Rudi and I have worked creatively together from the start. He would help me if I needed him to build me something for me to then decorate. Or if I needed angel wings cut out, or the time my favourite wooden spoon broke, and he carved me a new one. Or when we brought a retro caravan and we did it up together. But it was when we were preparing for our wedding that we truly felt the power of what we can do together and how great it felt to be creating together. We spent weeks creating all the decorations as we got married in our backyard. We remember very clearly one day when we were both creating. We felt fully alive with each other and I said to Rudi: “Quick, let’s hold hands and say a prayer and send it up to the sky”. So we prayed that we could find a way to create together full time. The rest as they say is history!

We collaborate on all our art pieces. Rudi carves our pieces from polystyrene, I then crochet the base covering and then Rudi completes the whakairo patterning on them. We discuss colour-ways and designs. We work very well together and we love just being at home in our space with the music playing and crocheting and dreaming together. I couldn’t do what I do without Rudi and all the skills he has brought to our collaboration. I call him my Māori McGyver as he can do anything! He is such a positive force for me and a real rock for me. He definitely keeps me grounded and I feel totally safe to express myself which is imperative in the creative process. I feel very blessed that we can create together and make art which people are responding to in a really positive way.  We haven’t had children together but we both feel that our art is a manifestation of our union and combines all our gifts and talents as well as our life experiences. Being Māori and being able to incorporate this into our art has added a deeper level of understanding to our work.

Rudi is inspired by everything around him. He draws from a deep love of being Māori. He loves talking to people and learning new things from them. He is inspired by nature and whānau. His crochet allows him to tell stories in a new way. And being a Māori male, he loves being able to share what is considered by many, an old ladies hobby, with other men.

Rudi and Lissy hugging and looking at each other smiling: photographed by Pati Tyrell
Rudi and Lissy hugging and looking at each other smiling: photographed by Pati Tyrell

What was your experience and learning from the Fat Babe Pool party and body positivity work you have done so far? Is there a moment in the community or elsewhere that stands out for you as a personal surprise or learning?

The fat babe pool party was ABSOLUTELY LIFE CHANGING! This event was nothing short of magical. A wonderful, colourful, vibrant, fun and SAFE space for fat babes to come and swim...IN TOGS! And eat and meet others around a pool was for me, one of the most amazing days ever… The learning for me is, THIS EVENT NEEDS TO HAPPEN ALL THE TIME! Events like these that create beautiful, safe spaces for fat bodies is so needed and important with the amount of fat-phobic and fat hate that exists.

I am such a hard core nana around loving yourself and your body and rocking our what your mama gave you!

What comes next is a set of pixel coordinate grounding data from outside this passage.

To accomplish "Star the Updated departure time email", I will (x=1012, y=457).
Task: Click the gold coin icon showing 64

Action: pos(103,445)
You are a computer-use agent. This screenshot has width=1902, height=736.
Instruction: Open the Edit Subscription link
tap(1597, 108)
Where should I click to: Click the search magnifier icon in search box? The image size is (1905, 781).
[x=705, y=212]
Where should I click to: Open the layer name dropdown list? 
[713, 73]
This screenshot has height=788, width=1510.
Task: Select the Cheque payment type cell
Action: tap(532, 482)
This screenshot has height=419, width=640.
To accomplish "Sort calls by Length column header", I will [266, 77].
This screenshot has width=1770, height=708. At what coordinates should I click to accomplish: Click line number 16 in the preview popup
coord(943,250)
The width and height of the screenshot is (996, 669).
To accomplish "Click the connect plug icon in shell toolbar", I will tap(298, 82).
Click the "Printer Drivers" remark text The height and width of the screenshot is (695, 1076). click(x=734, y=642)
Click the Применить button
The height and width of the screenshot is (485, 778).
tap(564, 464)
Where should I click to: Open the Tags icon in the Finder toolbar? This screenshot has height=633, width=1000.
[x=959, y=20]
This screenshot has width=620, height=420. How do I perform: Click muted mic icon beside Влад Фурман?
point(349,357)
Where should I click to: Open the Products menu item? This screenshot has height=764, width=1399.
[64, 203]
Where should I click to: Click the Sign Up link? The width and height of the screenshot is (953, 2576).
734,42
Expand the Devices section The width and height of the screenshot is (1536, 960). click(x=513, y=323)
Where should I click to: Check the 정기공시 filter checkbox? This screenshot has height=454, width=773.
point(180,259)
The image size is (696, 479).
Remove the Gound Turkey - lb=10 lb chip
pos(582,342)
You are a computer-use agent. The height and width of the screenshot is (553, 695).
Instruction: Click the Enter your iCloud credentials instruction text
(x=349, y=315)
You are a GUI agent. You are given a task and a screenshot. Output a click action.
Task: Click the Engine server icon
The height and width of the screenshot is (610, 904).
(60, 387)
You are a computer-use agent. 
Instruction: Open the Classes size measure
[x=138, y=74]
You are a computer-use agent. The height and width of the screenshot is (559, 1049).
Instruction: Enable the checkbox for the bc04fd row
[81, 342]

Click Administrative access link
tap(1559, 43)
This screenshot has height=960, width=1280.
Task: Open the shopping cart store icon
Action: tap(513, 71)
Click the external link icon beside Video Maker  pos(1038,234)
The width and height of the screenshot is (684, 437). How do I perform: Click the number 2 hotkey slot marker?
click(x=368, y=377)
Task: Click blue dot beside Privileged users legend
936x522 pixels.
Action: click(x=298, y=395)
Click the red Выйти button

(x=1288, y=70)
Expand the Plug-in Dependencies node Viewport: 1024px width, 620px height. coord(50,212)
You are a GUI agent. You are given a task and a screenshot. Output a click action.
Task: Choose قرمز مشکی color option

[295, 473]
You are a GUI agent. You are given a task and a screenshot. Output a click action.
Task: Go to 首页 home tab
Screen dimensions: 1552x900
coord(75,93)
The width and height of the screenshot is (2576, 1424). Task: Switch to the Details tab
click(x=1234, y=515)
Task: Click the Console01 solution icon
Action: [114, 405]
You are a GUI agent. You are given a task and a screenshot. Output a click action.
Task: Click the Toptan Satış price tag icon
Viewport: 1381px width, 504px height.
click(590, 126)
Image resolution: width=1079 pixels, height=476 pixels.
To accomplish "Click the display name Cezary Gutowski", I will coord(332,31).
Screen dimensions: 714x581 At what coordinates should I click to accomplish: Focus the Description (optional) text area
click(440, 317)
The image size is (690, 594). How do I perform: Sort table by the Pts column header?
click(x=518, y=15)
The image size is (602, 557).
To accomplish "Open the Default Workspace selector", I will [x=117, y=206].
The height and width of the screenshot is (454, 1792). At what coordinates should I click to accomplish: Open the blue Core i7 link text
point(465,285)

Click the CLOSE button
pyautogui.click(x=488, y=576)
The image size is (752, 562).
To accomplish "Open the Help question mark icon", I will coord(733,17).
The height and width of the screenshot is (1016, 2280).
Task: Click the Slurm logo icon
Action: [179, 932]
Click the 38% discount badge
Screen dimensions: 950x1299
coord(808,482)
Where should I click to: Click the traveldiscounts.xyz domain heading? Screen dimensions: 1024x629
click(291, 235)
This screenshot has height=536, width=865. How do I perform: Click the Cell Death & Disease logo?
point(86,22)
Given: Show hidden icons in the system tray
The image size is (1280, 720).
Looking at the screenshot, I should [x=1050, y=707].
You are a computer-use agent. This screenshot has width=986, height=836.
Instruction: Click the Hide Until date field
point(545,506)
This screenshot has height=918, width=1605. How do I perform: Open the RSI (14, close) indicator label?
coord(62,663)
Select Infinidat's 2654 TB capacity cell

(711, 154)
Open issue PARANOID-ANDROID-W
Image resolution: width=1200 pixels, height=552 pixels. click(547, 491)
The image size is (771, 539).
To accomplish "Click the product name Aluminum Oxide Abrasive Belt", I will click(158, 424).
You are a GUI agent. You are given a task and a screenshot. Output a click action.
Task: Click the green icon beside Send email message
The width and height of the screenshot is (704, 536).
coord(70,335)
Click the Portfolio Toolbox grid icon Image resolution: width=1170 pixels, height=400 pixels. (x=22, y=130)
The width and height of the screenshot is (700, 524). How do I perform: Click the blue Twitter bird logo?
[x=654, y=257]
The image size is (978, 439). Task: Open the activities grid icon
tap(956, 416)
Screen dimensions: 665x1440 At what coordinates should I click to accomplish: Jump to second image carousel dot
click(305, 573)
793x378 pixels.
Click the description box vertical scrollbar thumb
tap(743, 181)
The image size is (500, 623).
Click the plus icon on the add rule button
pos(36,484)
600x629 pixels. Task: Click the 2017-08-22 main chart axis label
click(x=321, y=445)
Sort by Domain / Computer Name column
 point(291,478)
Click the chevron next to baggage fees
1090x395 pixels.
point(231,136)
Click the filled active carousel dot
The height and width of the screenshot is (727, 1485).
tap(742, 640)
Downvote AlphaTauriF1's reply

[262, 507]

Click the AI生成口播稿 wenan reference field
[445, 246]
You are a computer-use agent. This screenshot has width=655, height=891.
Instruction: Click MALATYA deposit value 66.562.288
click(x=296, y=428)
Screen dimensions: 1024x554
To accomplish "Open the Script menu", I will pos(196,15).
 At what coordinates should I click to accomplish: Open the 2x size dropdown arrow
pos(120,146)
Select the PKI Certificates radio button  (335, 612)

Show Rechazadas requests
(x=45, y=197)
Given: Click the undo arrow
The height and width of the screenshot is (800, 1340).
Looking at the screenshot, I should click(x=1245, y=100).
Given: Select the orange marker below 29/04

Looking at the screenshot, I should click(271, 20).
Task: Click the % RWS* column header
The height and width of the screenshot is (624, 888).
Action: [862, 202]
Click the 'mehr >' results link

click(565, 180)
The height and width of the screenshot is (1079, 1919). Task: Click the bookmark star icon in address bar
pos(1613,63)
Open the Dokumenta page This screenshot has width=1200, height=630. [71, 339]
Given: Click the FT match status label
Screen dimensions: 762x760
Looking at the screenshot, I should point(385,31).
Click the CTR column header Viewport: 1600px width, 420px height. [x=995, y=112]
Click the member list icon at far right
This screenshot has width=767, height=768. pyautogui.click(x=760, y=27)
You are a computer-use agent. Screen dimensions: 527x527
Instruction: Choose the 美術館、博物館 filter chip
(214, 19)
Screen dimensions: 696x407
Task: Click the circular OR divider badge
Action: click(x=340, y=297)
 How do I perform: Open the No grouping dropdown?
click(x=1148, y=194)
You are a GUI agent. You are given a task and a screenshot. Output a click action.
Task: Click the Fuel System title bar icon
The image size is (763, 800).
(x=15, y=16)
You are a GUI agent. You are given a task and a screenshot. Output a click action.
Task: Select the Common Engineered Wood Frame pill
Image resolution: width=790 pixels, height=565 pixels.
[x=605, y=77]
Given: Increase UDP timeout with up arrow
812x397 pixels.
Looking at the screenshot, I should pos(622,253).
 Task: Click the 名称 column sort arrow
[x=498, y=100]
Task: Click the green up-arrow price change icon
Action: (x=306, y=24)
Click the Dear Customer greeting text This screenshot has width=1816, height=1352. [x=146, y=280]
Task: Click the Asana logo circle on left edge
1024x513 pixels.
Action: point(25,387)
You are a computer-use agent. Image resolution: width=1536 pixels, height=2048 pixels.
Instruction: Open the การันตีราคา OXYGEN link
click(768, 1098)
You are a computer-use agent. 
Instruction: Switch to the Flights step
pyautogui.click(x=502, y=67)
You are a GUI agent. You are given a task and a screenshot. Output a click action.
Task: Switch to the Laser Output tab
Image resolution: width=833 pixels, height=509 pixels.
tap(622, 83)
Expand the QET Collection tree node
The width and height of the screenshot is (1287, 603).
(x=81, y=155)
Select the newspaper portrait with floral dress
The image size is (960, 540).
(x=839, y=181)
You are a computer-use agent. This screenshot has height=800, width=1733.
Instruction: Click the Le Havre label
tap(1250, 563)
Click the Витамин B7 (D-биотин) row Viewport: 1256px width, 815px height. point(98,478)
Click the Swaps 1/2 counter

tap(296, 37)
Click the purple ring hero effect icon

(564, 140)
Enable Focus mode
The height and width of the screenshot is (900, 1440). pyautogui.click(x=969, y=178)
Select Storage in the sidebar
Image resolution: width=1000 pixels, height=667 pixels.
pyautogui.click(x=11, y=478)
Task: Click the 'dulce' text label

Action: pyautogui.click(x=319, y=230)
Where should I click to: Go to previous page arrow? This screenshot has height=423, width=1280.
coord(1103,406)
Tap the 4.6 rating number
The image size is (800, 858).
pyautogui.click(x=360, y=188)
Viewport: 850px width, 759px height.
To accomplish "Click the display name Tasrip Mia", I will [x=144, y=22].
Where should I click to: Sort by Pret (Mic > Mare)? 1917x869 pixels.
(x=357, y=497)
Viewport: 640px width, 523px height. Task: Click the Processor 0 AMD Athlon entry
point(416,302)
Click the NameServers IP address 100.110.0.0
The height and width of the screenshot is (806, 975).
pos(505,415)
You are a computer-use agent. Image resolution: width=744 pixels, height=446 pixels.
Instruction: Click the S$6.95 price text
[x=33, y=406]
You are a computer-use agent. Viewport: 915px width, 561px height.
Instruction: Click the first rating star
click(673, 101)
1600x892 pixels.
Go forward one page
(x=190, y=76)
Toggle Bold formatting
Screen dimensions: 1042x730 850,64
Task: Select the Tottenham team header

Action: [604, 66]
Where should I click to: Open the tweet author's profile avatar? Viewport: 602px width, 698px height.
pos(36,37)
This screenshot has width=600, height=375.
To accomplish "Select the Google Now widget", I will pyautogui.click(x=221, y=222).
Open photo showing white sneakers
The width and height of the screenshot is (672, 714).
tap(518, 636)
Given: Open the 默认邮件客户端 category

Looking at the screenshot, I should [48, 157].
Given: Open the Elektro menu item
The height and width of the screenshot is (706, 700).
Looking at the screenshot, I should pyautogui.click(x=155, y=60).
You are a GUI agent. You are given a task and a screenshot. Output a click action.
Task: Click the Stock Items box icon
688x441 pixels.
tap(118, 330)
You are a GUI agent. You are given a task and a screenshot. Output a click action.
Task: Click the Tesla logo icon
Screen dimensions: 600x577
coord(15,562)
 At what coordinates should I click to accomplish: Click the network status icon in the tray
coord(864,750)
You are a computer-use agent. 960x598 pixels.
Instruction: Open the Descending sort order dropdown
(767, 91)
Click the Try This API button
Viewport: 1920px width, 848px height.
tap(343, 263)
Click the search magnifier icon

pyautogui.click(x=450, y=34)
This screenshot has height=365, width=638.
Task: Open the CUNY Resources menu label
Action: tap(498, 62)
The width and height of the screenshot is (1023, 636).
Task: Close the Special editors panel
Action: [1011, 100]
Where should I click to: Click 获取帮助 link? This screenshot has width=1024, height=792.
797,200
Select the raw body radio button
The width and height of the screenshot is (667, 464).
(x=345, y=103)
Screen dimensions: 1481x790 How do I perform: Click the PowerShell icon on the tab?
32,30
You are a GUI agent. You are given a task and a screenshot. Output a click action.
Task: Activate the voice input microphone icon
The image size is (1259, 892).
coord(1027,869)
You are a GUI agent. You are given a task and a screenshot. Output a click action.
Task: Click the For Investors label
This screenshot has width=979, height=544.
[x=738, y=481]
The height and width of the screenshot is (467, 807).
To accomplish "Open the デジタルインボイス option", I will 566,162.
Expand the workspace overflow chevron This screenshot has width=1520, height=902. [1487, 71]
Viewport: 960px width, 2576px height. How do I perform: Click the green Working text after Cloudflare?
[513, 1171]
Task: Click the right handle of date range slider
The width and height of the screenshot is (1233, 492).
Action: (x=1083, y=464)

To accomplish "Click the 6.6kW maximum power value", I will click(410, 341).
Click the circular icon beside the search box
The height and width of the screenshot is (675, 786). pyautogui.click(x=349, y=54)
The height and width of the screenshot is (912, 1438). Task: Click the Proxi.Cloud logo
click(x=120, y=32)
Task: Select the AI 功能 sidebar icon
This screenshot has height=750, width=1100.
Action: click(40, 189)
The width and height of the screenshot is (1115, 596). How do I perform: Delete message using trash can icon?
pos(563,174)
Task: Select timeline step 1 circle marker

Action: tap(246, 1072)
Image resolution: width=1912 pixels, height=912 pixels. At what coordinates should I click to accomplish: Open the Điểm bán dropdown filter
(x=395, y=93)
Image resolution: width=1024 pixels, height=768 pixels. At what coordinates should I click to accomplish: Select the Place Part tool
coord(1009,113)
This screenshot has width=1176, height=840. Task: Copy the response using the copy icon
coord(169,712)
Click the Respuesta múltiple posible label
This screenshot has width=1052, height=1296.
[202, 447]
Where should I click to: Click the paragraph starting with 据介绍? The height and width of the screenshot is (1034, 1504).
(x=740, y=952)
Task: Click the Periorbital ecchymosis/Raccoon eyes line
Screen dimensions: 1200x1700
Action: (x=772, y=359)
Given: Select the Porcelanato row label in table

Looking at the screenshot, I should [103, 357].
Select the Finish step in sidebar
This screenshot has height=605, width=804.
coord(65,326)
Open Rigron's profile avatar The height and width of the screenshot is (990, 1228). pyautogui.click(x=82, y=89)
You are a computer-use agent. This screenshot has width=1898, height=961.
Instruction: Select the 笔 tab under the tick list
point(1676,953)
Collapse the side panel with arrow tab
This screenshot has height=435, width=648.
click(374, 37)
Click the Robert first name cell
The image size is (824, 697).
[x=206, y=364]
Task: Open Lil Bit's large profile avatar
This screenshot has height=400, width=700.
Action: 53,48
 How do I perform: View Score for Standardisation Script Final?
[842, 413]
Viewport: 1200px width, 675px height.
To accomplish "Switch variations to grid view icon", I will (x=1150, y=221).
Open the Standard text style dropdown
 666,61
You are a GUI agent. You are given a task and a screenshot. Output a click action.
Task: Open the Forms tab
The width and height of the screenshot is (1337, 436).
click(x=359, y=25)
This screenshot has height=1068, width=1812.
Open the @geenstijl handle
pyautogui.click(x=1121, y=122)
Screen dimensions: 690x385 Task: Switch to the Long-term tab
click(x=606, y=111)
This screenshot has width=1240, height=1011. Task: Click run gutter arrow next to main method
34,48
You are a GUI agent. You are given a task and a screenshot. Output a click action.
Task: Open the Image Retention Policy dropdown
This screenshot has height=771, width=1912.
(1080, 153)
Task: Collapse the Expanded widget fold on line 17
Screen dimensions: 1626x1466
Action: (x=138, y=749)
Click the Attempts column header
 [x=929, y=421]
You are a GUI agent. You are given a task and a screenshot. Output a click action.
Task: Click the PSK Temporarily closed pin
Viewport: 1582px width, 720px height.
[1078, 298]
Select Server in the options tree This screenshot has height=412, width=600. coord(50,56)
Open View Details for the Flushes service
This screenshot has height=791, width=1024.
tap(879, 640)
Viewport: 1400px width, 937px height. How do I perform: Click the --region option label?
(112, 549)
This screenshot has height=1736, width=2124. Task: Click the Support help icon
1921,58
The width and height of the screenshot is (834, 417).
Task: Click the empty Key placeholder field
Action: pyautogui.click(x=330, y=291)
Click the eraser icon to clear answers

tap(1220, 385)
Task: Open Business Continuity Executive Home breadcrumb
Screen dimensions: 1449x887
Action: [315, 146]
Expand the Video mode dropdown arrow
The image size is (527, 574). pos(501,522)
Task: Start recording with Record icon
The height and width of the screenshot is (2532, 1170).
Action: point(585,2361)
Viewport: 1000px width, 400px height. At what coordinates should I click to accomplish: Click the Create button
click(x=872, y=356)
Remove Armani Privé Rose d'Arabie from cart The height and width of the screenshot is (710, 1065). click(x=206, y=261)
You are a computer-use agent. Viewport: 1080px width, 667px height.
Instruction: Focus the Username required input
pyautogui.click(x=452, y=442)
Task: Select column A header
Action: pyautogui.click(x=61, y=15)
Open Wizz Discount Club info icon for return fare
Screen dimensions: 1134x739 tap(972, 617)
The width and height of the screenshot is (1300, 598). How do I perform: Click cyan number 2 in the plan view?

I want my moko to grow up with a sense of power and strength in living their own authentic lives. I want them to know that they are magnificent beings who stand on the shoulders of incredible tīpuna. I try and instil in them a love for themselves and I want them to know that they are worthy and loved exactly as they are. I want them also to grow up loving their bodies no matter the shape or size. Rudi and I are passionate about creating a platform for them and the rest of our whānau to be able to springboard from in the future with our art practice. We want to encourage our whānau in a creative life, but to mostly dream big and know that when you are living your souls purpose, the universe will support you to do that.

My daughter says she remembers that I wouldn’t let her buy magazines when she was a teenager because I was so anti all the rubbish our girls are seeing in magazines which are designed to make you feel bad about yourself. So my daughter says she has a healthy way of looking and feeling about herself because of all the things I’ve shown her and talked to her about and lived myself. I feel that this is the biggest lesson for parents and grandparents: you have to love yourself and be kind to yourself and talk lovingly to yourself because your children and grandchildren are watching and listening to every word you say and do.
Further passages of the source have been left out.